Ben rubbed his eyes. ‘Coo! Wot a gime!’

‘And after he’d done that he went to the station to meet Mrs Wilby and yours truly with the letter, and then carted us back to the hotel to wait for Tommy’s return, like I said. We had to wait some time, and while we were waiting the ’tec got busy and ’phoned to the local police station, and a sergeant and a constable came along. I call that pretty smart work on the ’tec’s part, because you see it meant that we were all set by the time the boy returned. You see, he returned with Blake on his heels.’

‘Wot!’

‘Yes—Blake ran plumb into the arms of the law!’

Ben’s mind reverted to the moment when Blake had dashed out of the cottage and he had dived behind a bush to avoid him. But it had not been Ben Blake had spotted, it had been this little nipper—and the little nipper had won the race back to the hotel!

‘So that’s why ’e never come back!’ he murmured. ‘If that ain’t a fair knock-aht! . . . And then wot?’

‘The rest is easy,’ concluded Maudie. ‘Blake lost his head, and the sergeant hauled him off to the police station for questions while the rest of us came on home. And now, as you’ve heard, Ma Blake’s been hauled off, too. I don’t know what they’ll be charged with, but after the police have got all their evidence—and you and I’ll be roped in for statements, I expect, and yours will be prettier than mine!—there should be at least two charges for them to answer—blackmailing and kidnapping.’

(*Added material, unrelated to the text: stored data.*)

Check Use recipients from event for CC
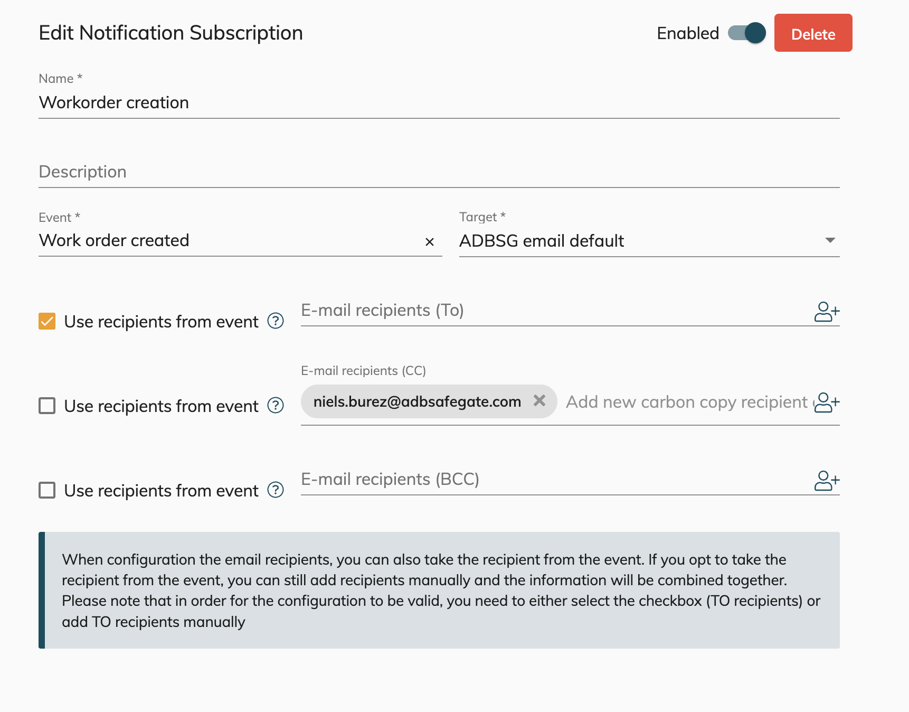This screenshot has height=712, width=909. coord(47,406)
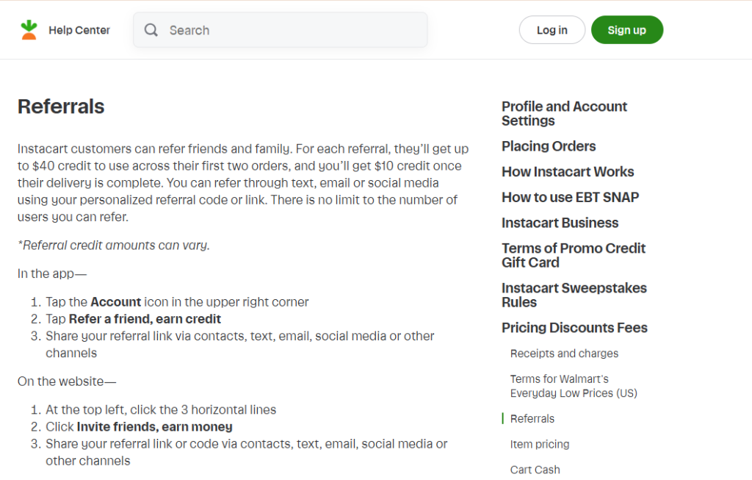Open the Receipts and charges article
The image size is (752, 480).
click(564, 354)
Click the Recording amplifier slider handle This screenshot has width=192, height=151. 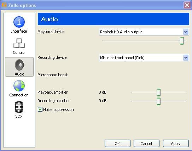click(158, 101)
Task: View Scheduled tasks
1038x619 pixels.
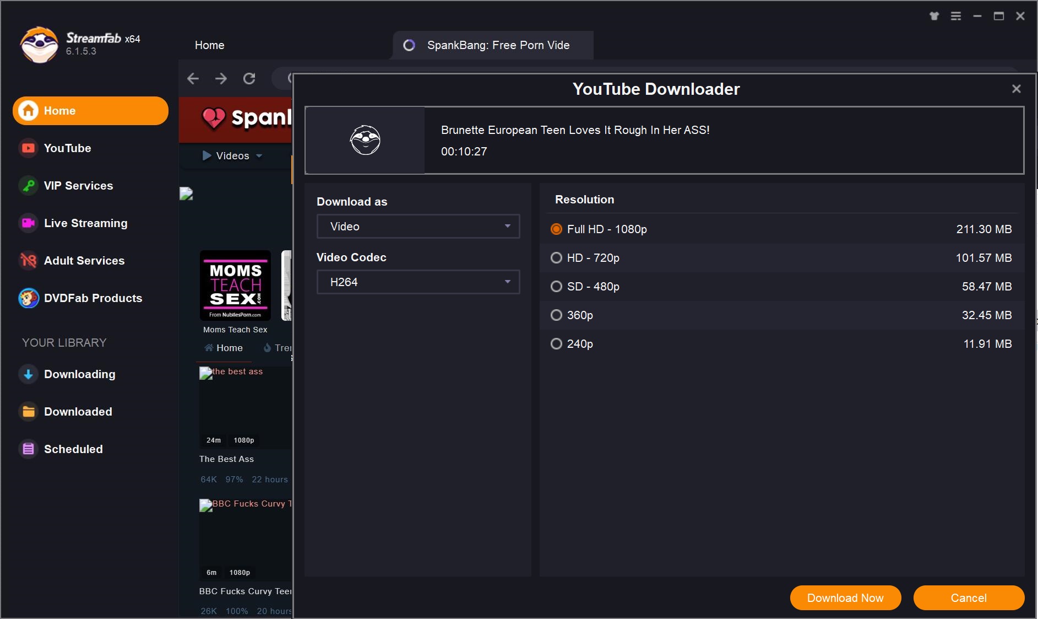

‘Yus, the pleece’ll ’ave ’em on those, if on nothink else,’ agreed Ben. ‘They kep’ Mr Wilby locked up, and they knocked ’im abart, and they drugged ’im. Yer’d think that’s enough ter go on with! Corse,’ he added, after a pause, ‘they won’t ’ave nothink on Mr Wilby.’

‘I hope not,’ Maudie answered.

‘ ’Ow can they? ’E on’y killed ’is brother in wot’s called self-defence, and ’e didn’t mean ter do that—like I didn’t mean ter sit dahn on me gun. ’E ain’t done murder no more’n I’d of done suissicide. Why, lummy, ’e was bahnd and gagged afore the flare up!’

‘Well, you seem to know, Ben, so what will the police have on me?’

‘They won’t ’ave nothink on you, Maudie,’ he retorted. ‘Yer carn’t be ’ad up fer goin’ abart with a bloke! Orl there’ll be on you is wot yer ’ave on yerself—if yer see wot I mean?’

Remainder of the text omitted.